Judy was putting them into their bunk beds for the night, but they had a habit of wandering around before they finally fell asleep. And Judy, good mother that she was, didn’t have the heart to lock the master bedroom door. Besides, on a sultry night like this, the only way to catch a breath of breeze was to keep all the doors and windows open.

Don played a game as he sat up watching television, the remote-control wand in his sweating hand. He found the situation comedies, police shows, doctor shows, even the science fiction shows, on TV so boring that he couldn’t bear to watch them for their own sake.

But they were tolerable—almost—if he watched to see how much space-inspired technology he could identify in each show. The remote monitors in the surgeon’s intensive-care unit. The sophisticated sensors used by the coroner’s hot-tempered pathologist. The pressure-sensitive switch on the terrorists’ bomb planted in the cargo bay of the threatened 747.

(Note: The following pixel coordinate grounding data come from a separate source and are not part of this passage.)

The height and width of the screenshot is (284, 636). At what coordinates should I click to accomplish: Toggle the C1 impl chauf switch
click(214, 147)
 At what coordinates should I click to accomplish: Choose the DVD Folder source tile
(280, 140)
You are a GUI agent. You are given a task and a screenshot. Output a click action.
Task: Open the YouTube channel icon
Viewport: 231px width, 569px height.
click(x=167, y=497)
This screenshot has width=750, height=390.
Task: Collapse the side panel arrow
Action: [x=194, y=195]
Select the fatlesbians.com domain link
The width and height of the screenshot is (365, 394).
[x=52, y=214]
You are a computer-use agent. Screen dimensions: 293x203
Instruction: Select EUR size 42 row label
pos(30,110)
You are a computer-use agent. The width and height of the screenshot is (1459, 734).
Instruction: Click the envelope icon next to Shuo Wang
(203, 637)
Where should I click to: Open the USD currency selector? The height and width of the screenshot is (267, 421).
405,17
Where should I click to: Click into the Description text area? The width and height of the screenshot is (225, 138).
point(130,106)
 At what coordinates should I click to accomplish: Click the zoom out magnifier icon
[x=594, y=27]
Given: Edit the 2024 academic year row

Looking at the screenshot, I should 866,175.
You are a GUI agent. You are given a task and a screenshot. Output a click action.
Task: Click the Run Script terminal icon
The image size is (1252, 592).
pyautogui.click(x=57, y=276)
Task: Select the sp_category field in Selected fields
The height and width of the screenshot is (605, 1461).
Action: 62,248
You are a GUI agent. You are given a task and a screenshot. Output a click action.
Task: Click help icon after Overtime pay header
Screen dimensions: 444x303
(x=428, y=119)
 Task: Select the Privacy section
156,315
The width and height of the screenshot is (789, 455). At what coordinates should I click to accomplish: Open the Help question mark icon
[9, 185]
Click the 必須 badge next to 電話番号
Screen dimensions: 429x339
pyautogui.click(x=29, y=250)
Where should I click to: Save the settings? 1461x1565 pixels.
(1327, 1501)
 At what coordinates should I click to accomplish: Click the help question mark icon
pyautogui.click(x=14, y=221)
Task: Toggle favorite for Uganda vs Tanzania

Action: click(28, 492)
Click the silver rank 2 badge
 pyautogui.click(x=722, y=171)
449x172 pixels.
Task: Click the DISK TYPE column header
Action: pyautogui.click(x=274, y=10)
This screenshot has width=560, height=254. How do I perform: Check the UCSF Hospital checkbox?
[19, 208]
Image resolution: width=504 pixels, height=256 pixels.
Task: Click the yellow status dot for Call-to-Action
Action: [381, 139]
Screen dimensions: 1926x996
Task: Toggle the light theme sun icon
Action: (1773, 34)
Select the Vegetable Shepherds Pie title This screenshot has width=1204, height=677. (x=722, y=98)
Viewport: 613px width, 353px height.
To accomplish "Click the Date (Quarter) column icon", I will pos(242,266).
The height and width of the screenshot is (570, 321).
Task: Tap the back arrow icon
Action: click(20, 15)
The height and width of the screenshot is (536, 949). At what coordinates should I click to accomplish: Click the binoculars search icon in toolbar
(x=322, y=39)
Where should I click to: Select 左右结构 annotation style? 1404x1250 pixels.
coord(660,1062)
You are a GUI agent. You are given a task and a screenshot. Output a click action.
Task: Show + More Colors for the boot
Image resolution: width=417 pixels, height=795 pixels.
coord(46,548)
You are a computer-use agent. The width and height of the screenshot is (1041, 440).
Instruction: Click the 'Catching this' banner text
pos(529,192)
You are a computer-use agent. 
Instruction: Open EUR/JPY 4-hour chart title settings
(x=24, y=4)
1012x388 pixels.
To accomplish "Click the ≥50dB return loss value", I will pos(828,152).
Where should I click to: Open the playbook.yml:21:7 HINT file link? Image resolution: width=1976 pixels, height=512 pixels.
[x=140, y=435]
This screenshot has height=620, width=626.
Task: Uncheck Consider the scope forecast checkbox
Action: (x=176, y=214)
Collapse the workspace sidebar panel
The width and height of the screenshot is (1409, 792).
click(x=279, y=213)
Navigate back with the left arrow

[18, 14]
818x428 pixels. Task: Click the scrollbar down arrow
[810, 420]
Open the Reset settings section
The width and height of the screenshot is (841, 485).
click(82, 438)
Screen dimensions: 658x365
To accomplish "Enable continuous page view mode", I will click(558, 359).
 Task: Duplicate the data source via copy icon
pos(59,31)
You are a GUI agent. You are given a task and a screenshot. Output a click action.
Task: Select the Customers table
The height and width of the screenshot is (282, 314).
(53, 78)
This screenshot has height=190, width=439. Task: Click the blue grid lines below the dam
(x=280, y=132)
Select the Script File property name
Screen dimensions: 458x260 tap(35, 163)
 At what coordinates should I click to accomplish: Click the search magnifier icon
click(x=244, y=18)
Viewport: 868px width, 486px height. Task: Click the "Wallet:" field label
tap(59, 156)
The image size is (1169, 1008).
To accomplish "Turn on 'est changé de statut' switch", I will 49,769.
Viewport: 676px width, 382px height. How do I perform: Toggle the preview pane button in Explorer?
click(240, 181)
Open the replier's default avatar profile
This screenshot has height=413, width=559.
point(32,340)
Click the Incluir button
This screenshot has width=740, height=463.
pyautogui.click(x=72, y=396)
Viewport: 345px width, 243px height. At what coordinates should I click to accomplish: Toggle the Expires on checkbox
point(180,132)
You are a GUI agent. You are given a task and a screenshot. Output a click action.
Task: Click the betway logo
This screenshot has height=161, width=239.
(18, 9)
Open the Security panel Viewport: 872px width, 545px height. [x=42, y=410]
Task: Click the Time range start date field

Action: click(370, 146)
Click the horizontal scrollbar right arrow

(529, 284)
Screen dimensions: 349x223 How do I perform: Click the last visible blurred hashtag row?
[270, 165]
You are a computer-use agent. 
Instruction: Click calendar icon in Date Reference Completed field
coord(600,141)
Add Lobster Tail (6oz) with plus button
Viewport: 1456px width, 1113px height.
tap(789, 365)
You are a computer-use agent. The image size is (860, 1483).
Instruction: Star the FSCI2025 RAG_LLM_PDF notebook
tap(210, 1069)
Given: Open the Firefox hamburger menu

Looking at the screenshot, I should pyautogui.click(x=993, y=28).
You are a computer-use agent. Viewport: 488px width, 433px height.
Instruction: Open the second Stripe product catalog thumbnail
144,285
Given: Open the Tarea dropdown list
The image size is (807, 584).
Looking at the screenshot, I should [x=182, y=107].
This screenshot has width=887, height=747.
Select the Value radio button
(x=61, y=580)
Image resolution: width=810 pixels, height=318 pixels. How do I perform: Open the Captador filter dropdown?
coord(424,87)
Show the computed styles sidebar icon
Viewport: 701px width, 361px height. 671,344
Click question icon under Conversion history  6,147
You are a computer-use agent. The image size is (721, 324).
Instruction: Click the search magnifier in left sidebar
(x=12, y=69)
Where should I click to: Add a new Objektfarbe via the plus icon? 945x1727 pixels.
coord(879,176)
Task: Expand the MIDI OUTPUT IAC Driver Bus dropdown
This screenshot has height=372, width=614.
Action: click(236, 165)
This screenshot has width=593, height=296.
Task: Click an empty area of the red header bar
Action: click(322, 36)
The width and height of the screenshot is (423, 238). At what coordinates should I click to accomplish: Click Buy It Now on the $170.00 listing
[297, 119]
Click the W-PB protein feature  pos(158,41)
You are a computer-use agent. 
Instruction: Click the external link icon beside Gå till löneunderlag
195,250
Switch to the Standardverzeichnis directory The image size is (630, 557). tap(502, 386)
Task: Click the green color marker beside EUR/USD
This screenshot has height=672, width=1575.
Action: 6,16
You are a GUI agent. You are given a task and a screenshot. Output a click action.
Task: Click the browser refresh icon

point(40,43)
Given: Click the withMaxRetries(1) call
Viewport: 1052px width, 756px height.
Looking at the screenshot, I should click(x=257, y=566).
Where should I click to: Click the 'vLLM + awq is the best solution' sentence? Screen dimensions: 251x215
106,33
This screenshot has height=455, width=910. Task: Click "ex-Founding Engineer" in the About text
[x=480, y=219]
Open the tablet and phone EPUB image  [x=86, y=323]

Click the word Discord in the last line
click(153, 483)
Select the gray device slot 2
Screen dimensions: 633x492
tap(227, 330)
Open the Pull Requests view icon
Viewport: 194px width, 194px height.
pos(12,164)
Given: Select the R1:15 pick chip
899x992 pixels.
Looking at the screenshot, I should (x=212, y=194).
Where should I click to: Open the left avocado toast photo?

Judy finally came in and began undressing. The bedroom lights were out, but there was plenty of light coming from the TV screen.

“Better close the door, hon,” Don told her as she wriggled her skirt down past her hips. “The twins. . .”

“They’re both knocked out,” she said. “They spent all day in the Cramers’ pool.”

“Still. . .” He clicked off the TV sound and listened for the patter of nine-year-old feet.

His wife’s body still turned him on. Judy was short, a petite dark-haired beauty with flashing deep-brown eyes and a figure that Don thought of as voluptuous. She stripped off her panties and crawled into the bed beside Don.

Grinning at him, she said, “You worry too much.”

“Yeah, maybe I do.”

“I thought you were terrific on the show this afternoon. I got so mad when those other two clowns kept hogging the camera!”

“Maybe I should have let them hog it for the whole show,” he said.

“No you shouldn’t! I sat here for nearly an hour waiting for you to open your mouth.”

“Maybe I should’ve kept it closed.”

“You were terrific,” she said, snuggling closer to him.

“I was lying,” he answered. “Or, at least, stretching the truth until it damn near snapped.”

“You looked so handsome on television.”

“I just hope nobody at Headquarters saw the show.”

“It’s a local talk show,” Judy said. “Nobody watches it but housewives.”

“Yeah. . .”

He started to feel better, especially with Judy cuddling next to him, until almost the very end of the eleven o’clock news. Then they showed a film clip of him staring earnestly into the camera—I thought I was looking at the host, Don thought—and explaining how people who live in orbit will live forever.

Don saw his whole career passing in front of his eyes.

 

He made sure to get to his office bright and early the next morning, taking a bus that arrived on Independence Avenue before the morning traffic buildup. Don was at his desk, jacket neatly hung behind the door and shirt sleeves rolled up, going over the cost figures for yet another study of possible future options for the Office of Space Transportation Systems, when his phone buzzed.